• **RECORDS FOR PROCESSING**
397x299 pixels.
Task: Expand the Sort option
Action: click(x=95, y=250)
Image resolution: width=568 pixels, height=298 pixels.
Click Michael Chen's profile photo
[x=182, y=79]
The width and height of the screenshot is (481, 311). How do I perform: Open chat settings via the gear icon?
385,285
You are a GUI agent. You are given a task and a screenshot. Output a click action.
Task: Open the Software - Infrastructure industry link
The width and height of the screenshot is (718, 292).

==

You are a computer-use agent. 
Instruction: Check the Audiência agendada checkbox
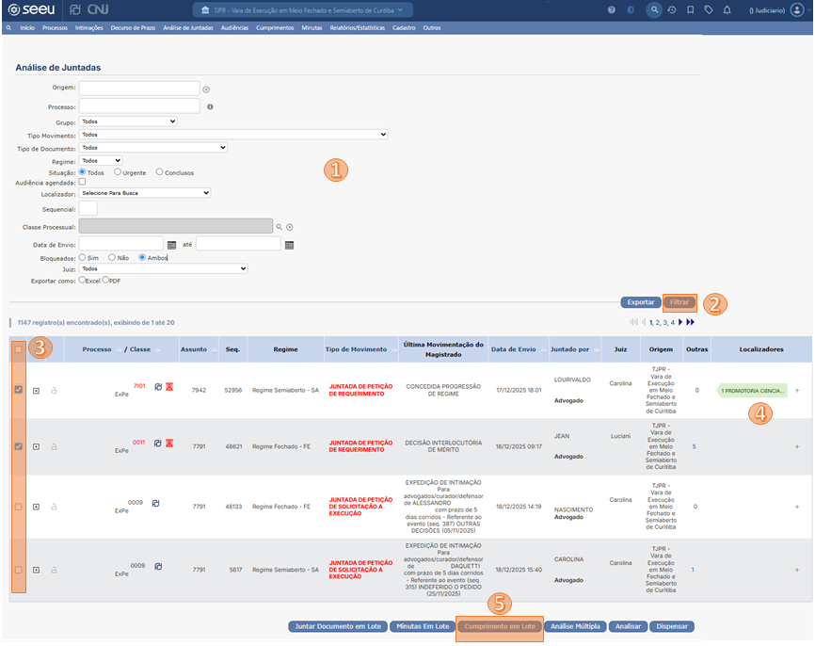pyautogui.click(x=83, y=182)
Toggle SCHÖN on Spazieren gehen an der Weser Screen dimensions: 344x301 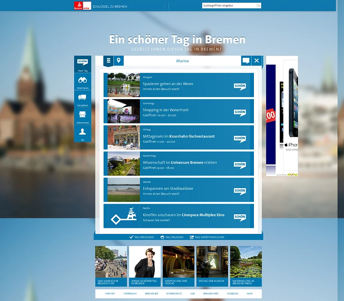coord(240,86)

• **INSTRUCTIONS FOR THE TASK**
Check every line of the data, and copy the ones that contain "agent".

• **WRITTEN ANSWER**
You are a GUI agent. You are given a task and a screenshot. Output a click action.
You are a computer-use agent. 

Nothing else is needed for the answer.